Sam Downing, chief operating officer of Belleview Biltmore Resort Ltd and Vice President and COO of Trust Hotels , said, "First and foremost let me lay to rest miscommunication from news articles. Rest assured that we do everything in our power to insure the safety of our guests and staff."
Downing described the hotel's relationship with LF&R as a working, cooperative one. He explained that the hotel was not entirely up to snuff three years ago when they acquired it.
Richard Wilhelm, CEO and Managing Director of Belleview Biltmore Resorts and President and CEO of Trust Hotels said, "Our staff is well trained. We have a risk management team that meets weekly. We have very strong concrete fire exits that are kept clear and lit. We have a state of the art zoned fire alarm system."
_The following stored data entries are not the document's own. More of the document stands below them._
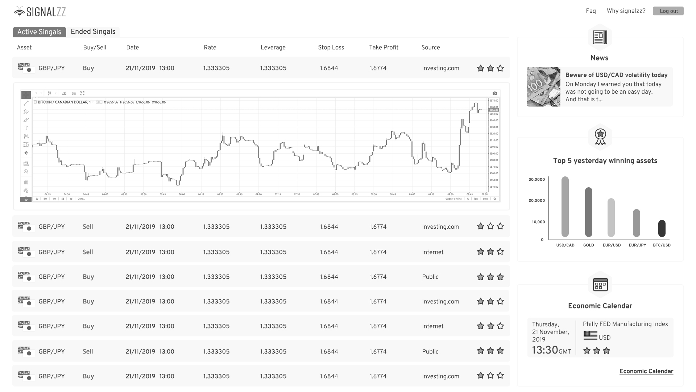Toggle the log scale option
Image resolution: width=696 pixels, height=392 pixels.
pyautogui.click(x=476, y=199)
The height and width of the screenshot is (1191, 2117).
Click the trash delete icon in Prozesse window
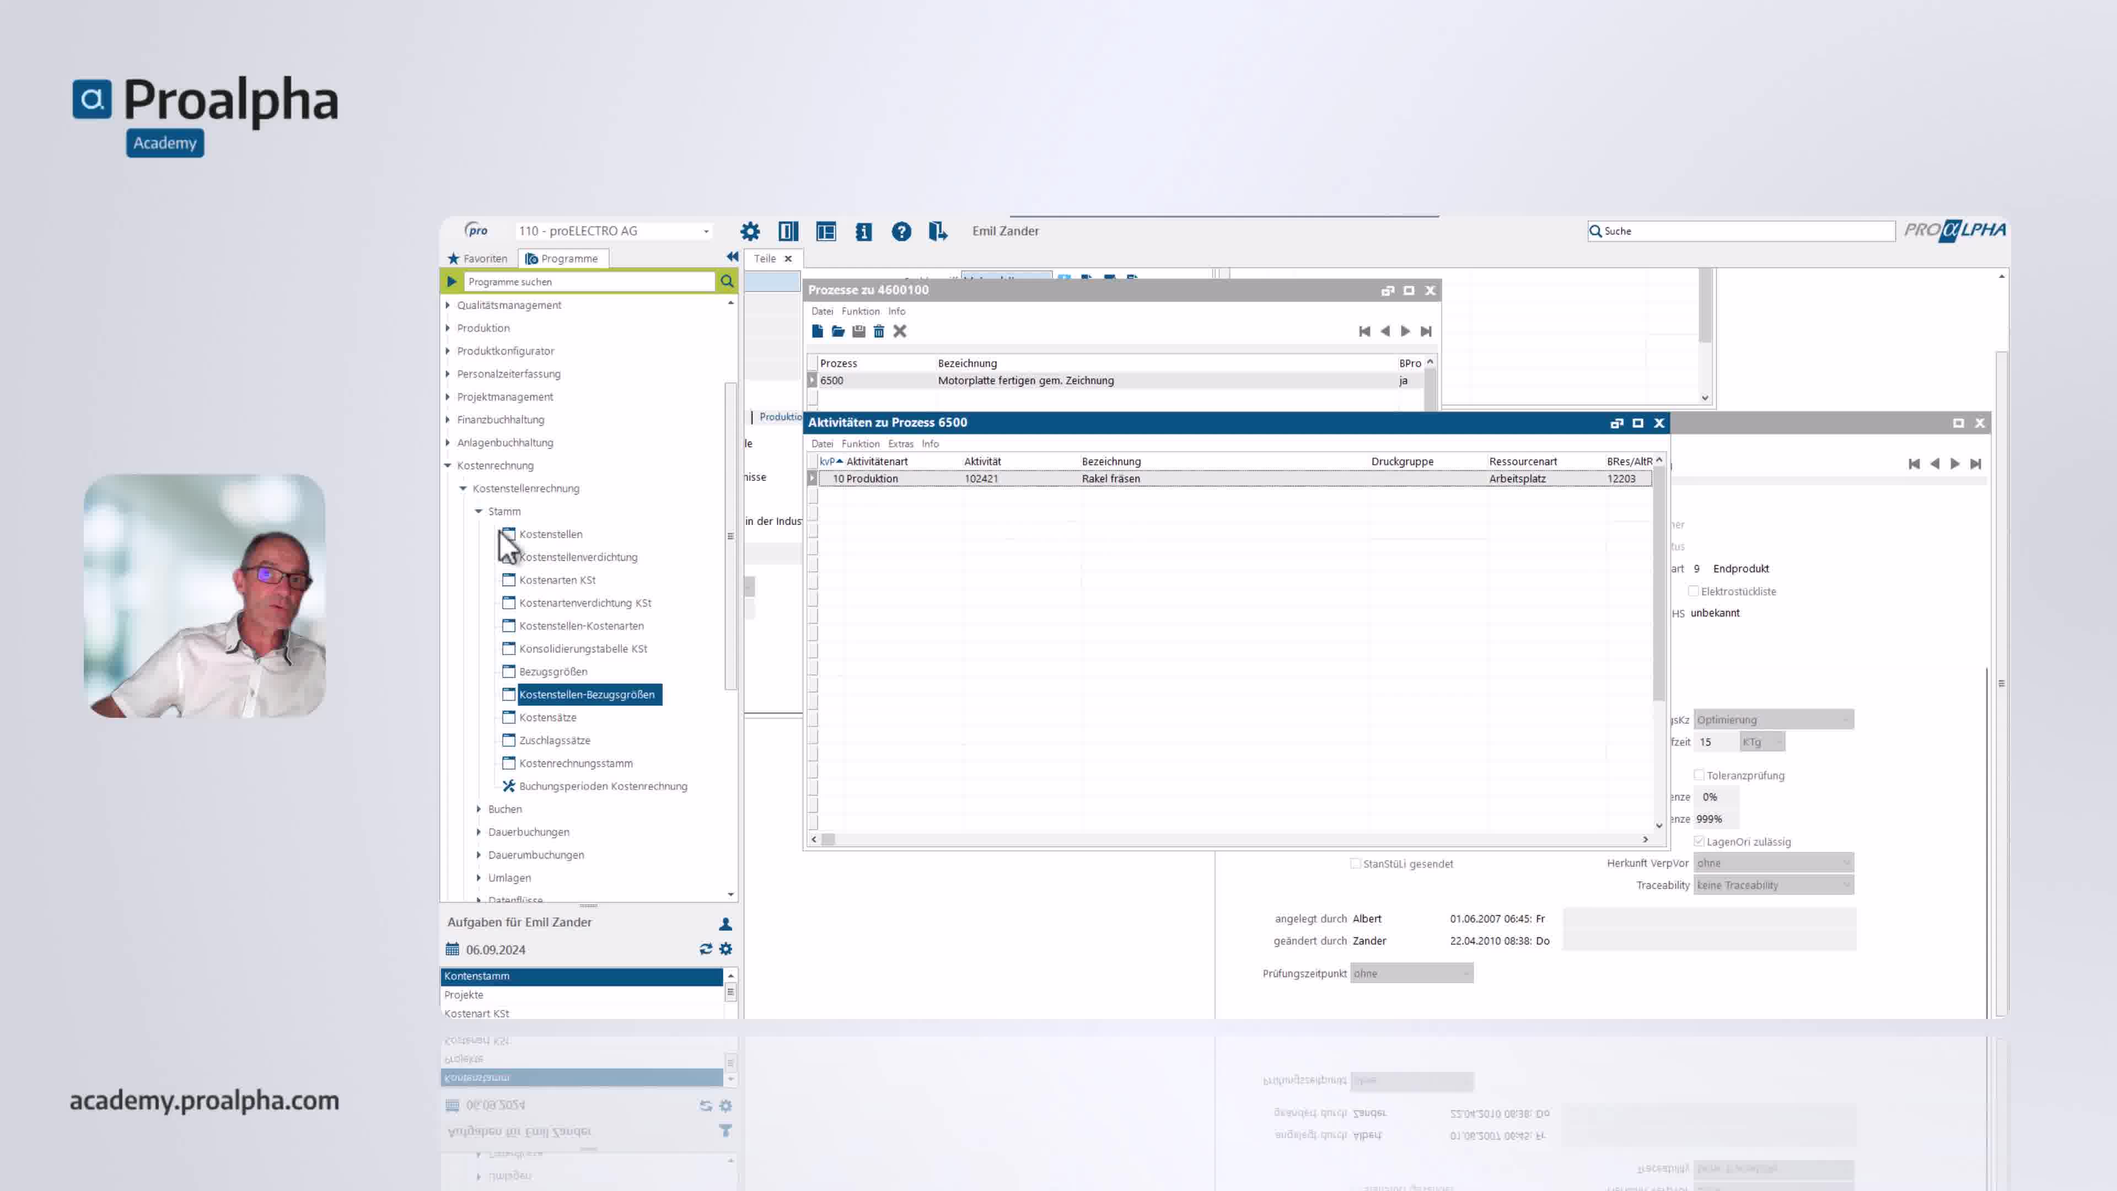coord(879,331)
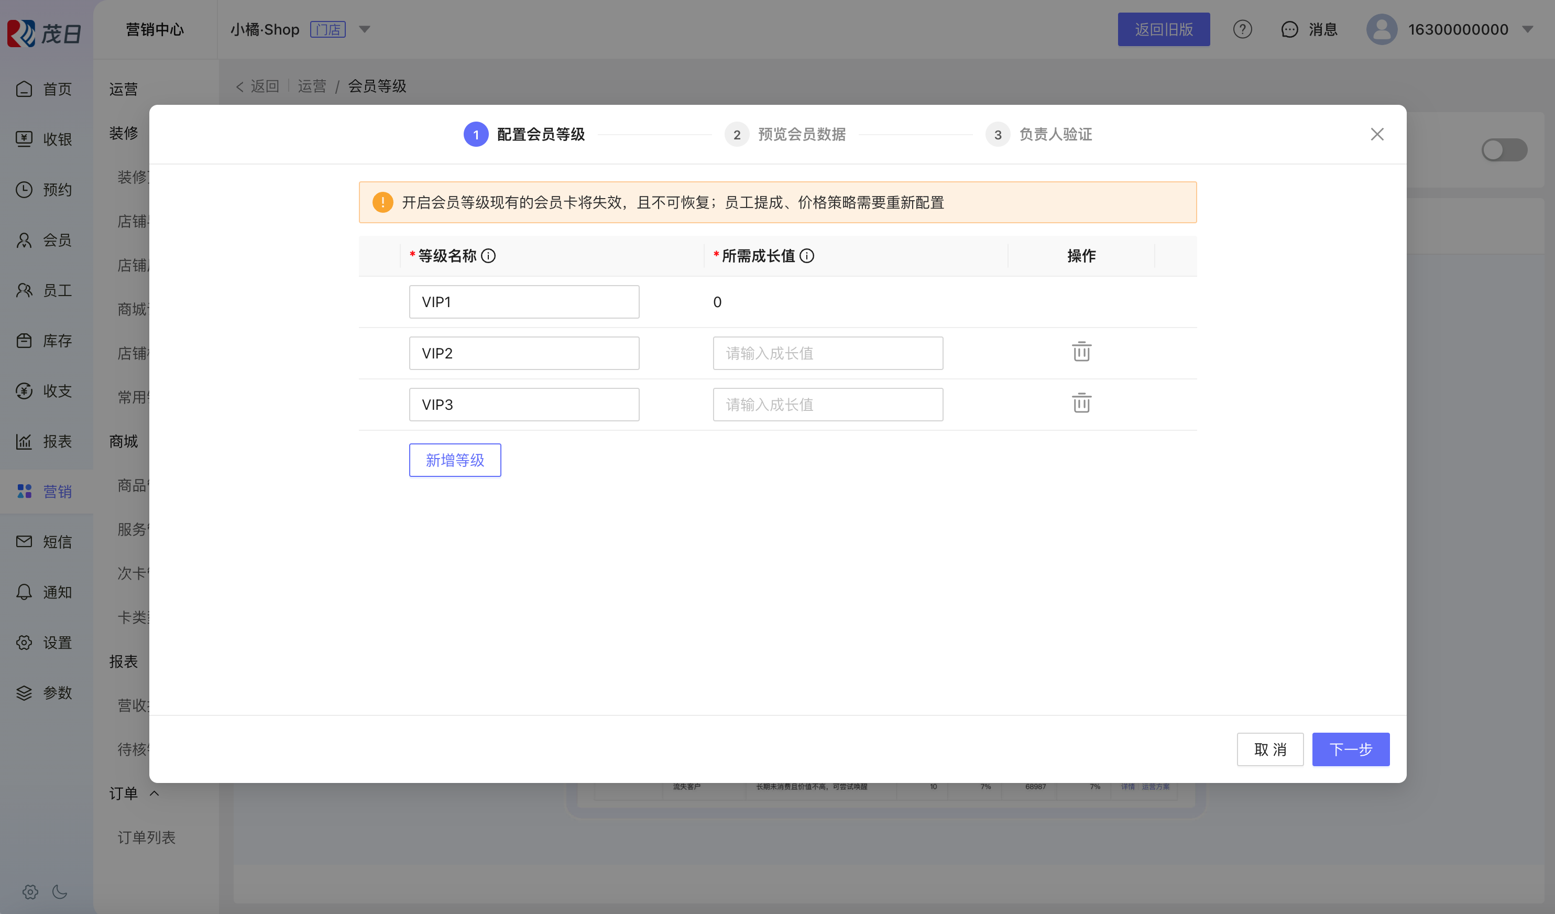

LF&R hasn't been the only agency to inspect the hotel. Said Wilhelm, "We have liability insurance that inspects the hotel each year and we have workman's compensation insurance that inspects twice a year. The truth of the matter is that the Belleview is an extremely sound hotel."
LF&R Chief Jeff Bullock told the commission that LF&R had inspected the hotel in November which resulted in a decision to give the hotel 30 days to assemble a team of experts -- architects and structural engineers-- to give their expertise and join with the fire department in "…developing a time line for a comprehensive plan to bring the hotel into compliance with Florida code."
Bullock said that the state established code has a section, which gives considerations to historical structures, but that it doesn't negate mandatory safety measures. "We're following the code as we would do for any hotel," he said.
Bullock said the time line is important because, "We didn't want them to throw money at a property that may be demolished." According to Downing, the hotel has contracted with a structural engineer and an architect that has worked on the hotel in the past as part of the team LF&R is requesting them to engage for their expertise.
Last year, the hotel was nominated for placement on the National Trust for Historic Preservation's list of 11 most endangered places. The Clearwater Gazette contacted the Trust inquiring if they would be taking part in the Belleview's assessment.
John Hildreth Director Southern Office, National Trust for Historic Preservation said, "The National Trust is not involved with the team coming in for the assessment. We are very encouraged to see that work is progressing toward the preservation of the Belleview Biltmore. It is our strong belief that the property can be sympatheticly restored as an economically viable hotel.
"Once the Belleview is rehabbed, we hope it will join our Historic Hotels of America Program. Such an institution can contribute significantly to the sense of place that Belleair has," said Hildreth.
"Our web site www.nationaltrust.org has information about the Belleview Biltmore's inclusion on our 11 Most Endangered Historic Places list, as well as links to information for historic home owners. We also have information on our Historic Hotels of America there."
National Trust Historic Hotels of America (HHA) has identified 210 quality hotels that have faithfully maintained their historic architecture and ambiance. To be selected, hotels must be at least 50 years old, listed in or eligible for listing in the National Register of Historic Places or recognized locally as having historic significance. The Belleview Biltmore is 108 years old and has been listed in the registry since 1979.